Posted by Neilson Buchanan, a resident of Downtown North,
on Nov 3, 2023 at 5:46 pm

Neilson Buchanan is a registered user.

I don't understand two things.

First, macroeconomics of Palo Alto retail. It is really difficult to govern our city when so many opinions abound. I would like to understand how council, staff and citizens can make decisions when retail real estate markets are so unnstable. Here is a good theory about underlying financing and how "bankers guide" the leases (rent) presented to retailers and restuaranteurs.

Web Link

Second, common sense and mirco-economics. Economies of scale are the prime success factor for small commerce. The new marginal customers make a huge difference if a restaurant can reach to more paying customers at noon and evenings. What is the city doing to promote customer convenience and access to all public garages. These free parking assets are wasting after 5pm, seven days a week.

There is no modern, active guidance system to these garages. Information could be availabe on a "Go Palo Alto" app....and it could be on a brightly lit signs at the entrance of garages. Instead I observe too many customers wasting their time orbiting downtown street faces and surface parking lots.
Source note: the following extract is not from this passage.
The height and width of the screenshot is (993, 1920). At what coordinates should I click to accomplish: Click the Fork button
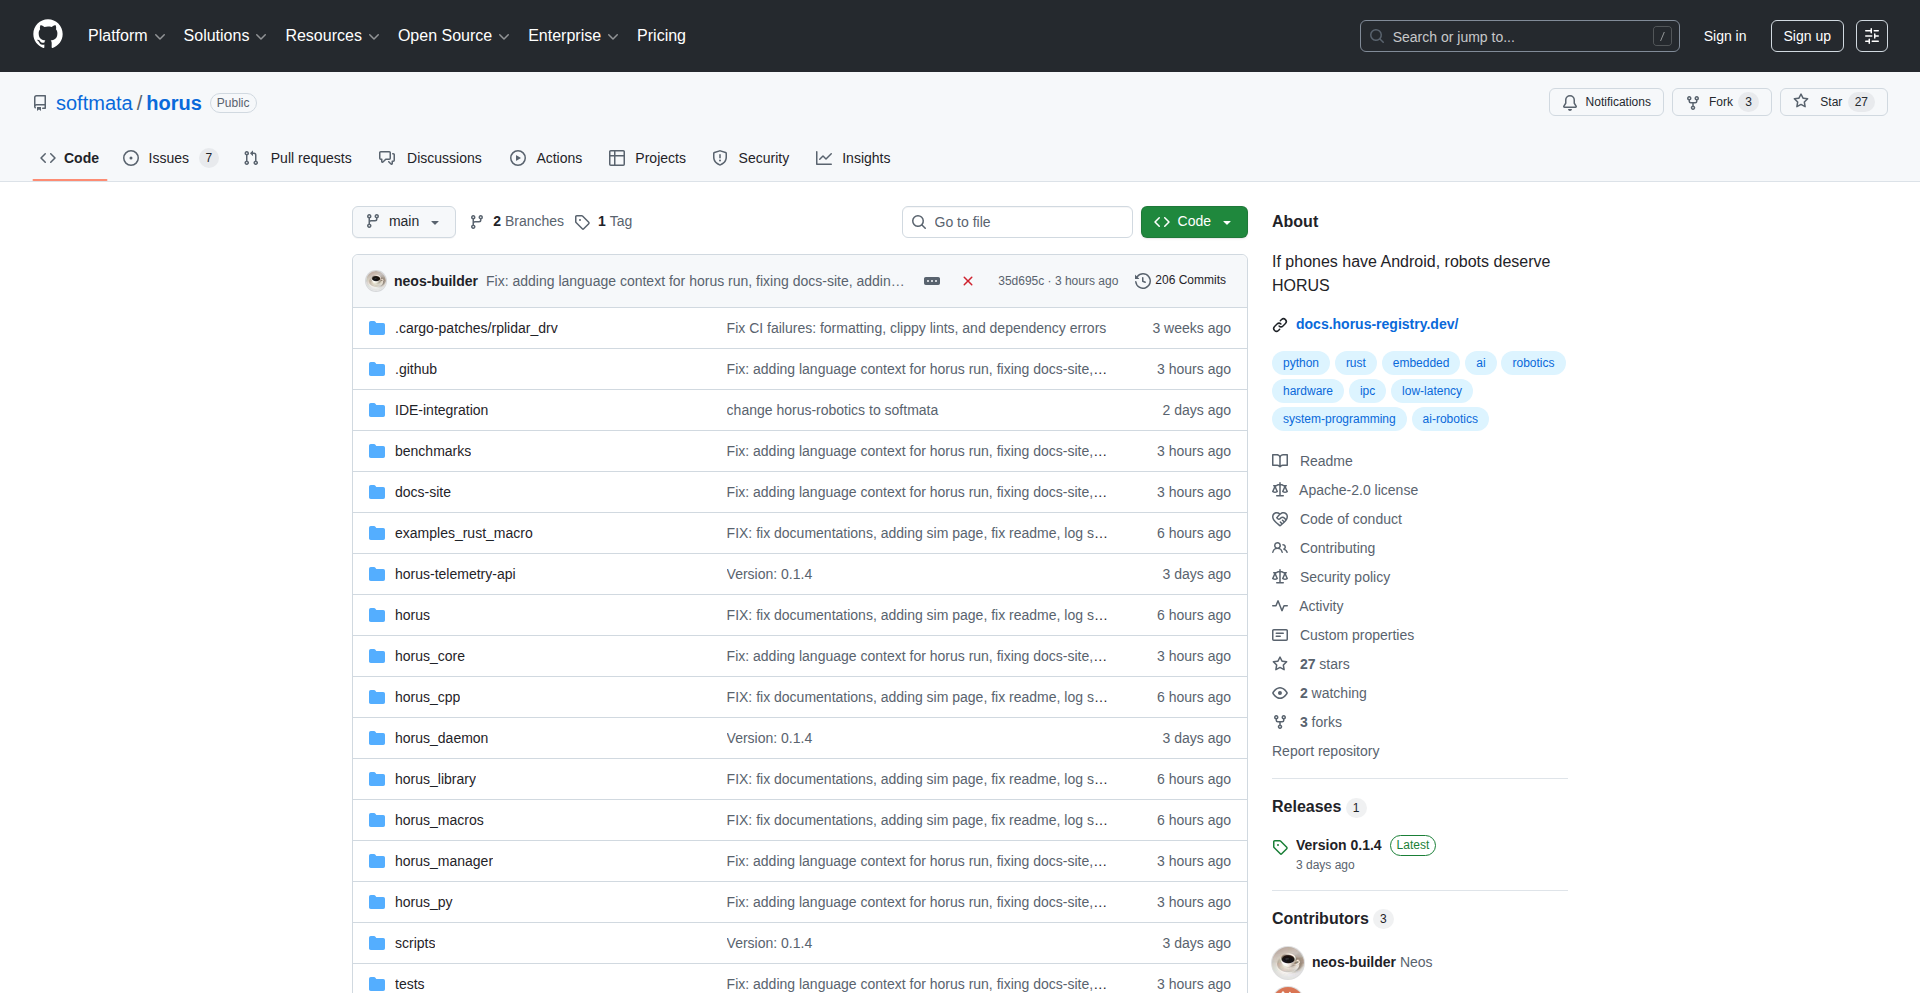(x=1720, y=102)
Consultant recommendations and council commitments continue to be unanswered for this simple, commonsense solution.

Posted by Derek Johnson, a resident of Stanford,
on Nov 4, 2023 at 12:54 pm

Derek Johnson is a registered user.

Though it is a mundane shopping experience at best, Stanford Shopping Center is probably the only profitable retail venue in Palo Alto.
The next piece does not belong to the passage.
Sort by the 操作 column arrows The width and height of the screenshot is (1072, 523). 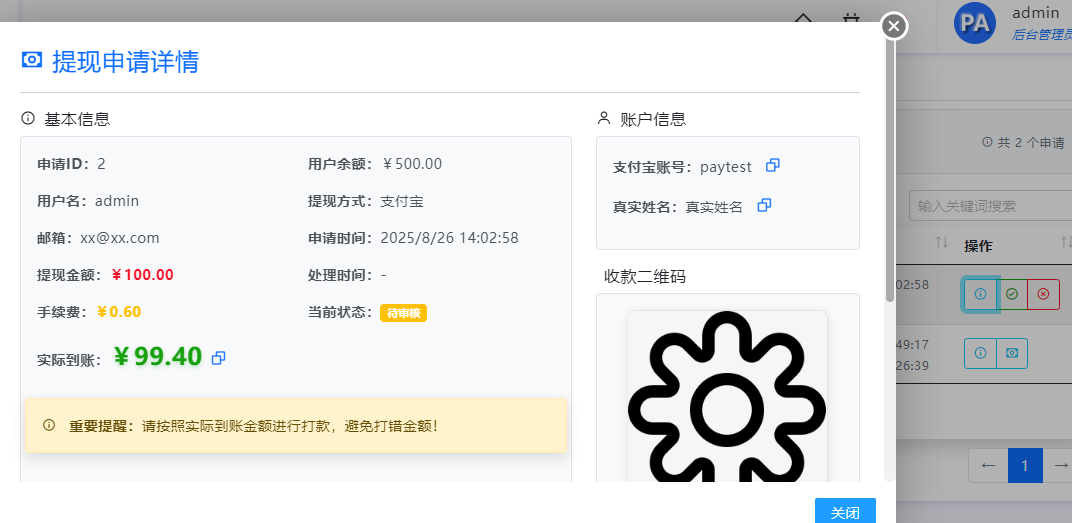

The reason? Because Palo Alto (including downtown and California Avenue) no longer have any true specialty stores to offer. Interesting or esoteric are PA oxymorons

So why even bother? Besides, most of the retail shoppers at Stanford Shopping Center and Palo Alto restaurants are from outside of Palo Alto.

Posted by scott, a resident of Palo Verde,
on Nov 5, 2023 at 5:59 pm

scott is a registered user.

Every meeting that staff has to prepare for involves a creating a packet that is frequently hundreds of pages long. The longer the process, the more meetings they will have to present before Council and Commissions and Boards. So the length of the process itself is creating tremendous amounts work that burdens staff and creates more paralysis. The paralysis makes the process longer. It's a cycle.
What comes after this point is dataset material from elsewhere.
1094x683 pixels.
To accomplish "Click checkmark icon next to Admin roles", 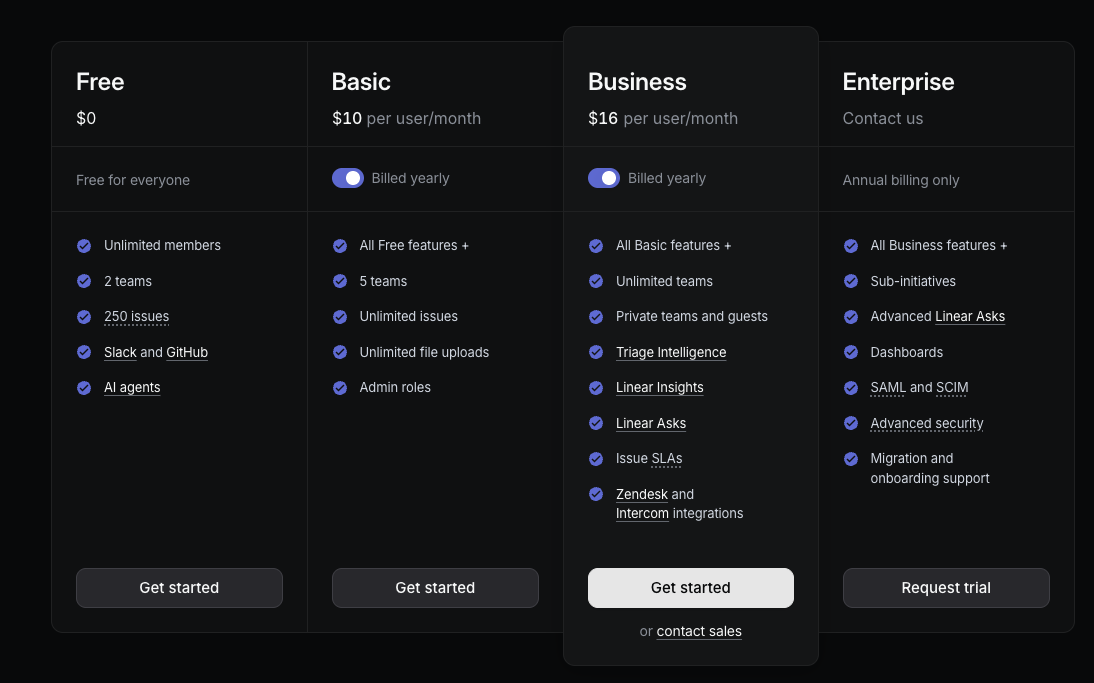I will coord(340,387).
One thing Council could do is simply be disciplined about actually making decisions. Have a hard vote? Just take it and move on. Instead we have leaders who tend to continue things, ask for more study, et cetera. Every time you see them to that, remember: they just created work for staff that measures in the dozens to thousands of pages, depending on how many more future meeting agenda topics they just implicitly created by not just making a call.

Posted by Online Name, a resident of Embarcadero Oaks/Leland,
on Nov 6, 2023 at 2:34 pm

Online Name is a registered user.

@Scott, good point but it's not only those packets it's also 3-D models and videos. I'll never forget when former Transportation Head Josh Mello tried to sneakily ban all parking on Middlefield to make way for a 24-hour bike lane -- an idea that had been defeated only a few short years before.

Fortunately an astute resident learned of his plan even though he never notified us of his proposal. Hundreds of us surprised him by showing up at his Lucie Stern presentation where he expected his "plan" to be ummediately adopted.

He got nailed for how wrong his expensive and large 3D model of the street and intersections were, how his equally wrong his zowie animated video based on all those errors was and how an alert resident managed to refute his other claims.

Then instead of apologizing for wasting our time and money on a proposal defeated when car traffic was even lighter or showing any awareness of the earlier proposal, HE got mad that we didn't show him the respect he thought he deserved for creating the 3D model and video!

Maybe each staffer and all their consultants should be required to review past actions before pushing them again? (See also the latest StreetSense proposal to turn PA into a tourist destinatiom.)

Posted by scott, a resident of Palo Verde,
on Nov 8, 2023 at 11:45 pm

scott is a registered user.

Feel like I should follow up and say Kudos to Lauing and Council for the Cal Ave decision. Love it or hate it --it was a real decision. (I love it.)